Icelandic emergency man is female and sells well

The Icelandic search & rescue organisation ICE-SAR (known domestically as Landsbjorg) sold over 60,000 plastic figures in its annual Neydarkall appeal at the weekend, raising ISK 90 million (EUR 568,000).

In Icelandic ‘Neydarkall’ means ‘distress signal’ (or Mayday), but it could also be translated as ’emergency man’. That is why the Neydarkall is a little plastic man dressed as an Icelandic volunteer rescue worker and his Mayday message is a call for cash to keep the vital volunteer organisation running. The Neydarkall comes fitted with a keyring and is a common decoration for bunches of keys.

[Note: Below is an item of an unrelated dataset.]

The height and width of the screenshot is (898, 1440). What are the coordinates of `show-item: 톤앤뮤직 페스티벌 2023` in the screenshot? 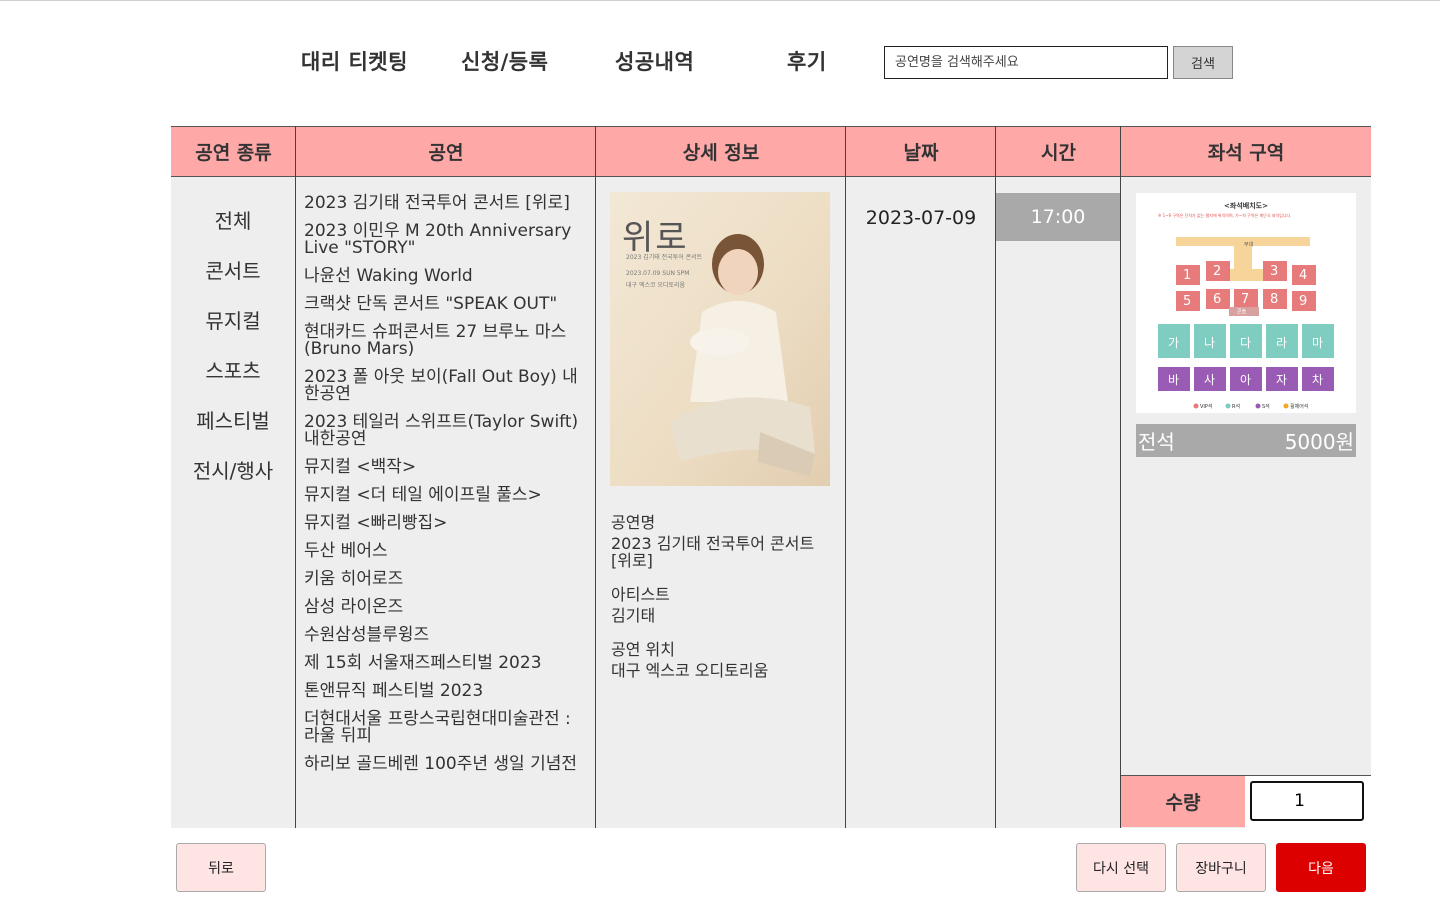 It's located at (446, 692).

ICE-SAR volunteers were selling the little figures for ISK 1,500 (EUR 9.50) each in prominent locations in towns and villages all around Iceland at the weekend and ICE-SAR manager Kristinn Olafsson told RUV that sales went better than hoped for. A lot of people in Iceland collect the emergency men; as they look different every year — in fact this year “he” is actually a female mountain rescue skier.

“We felt a great level of solidarity from the nation and are very thankful and moved by the massive support we receive,” Olafsson said. “We think we have sold around 60,000 of them, which is a great result and we are euphoric.”

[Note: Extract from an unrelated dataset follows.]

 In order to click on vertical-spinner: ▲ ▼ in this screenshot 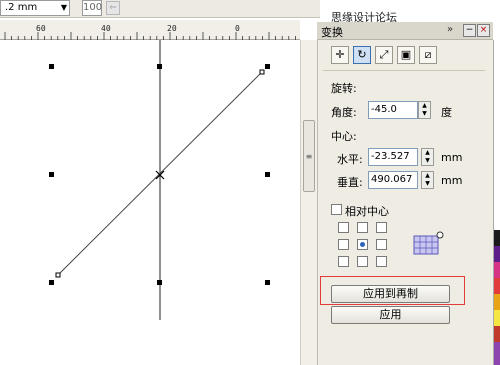, I will do `click(428, 180)`.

He adds that volunteer rescue workers had many good discussions with the public at the weekend. “Our work is very well-known among the public. Although not everybody knows that the vast majority of our domestic workload is in towns in connection to bad weather and other assistant to urban dwellers. That means that our work is first and foremost here among the people and the number of such call-outs has been increasing.” But people who venture out into the mountains should think more about their equipment and protect themselves better, he said on a different note.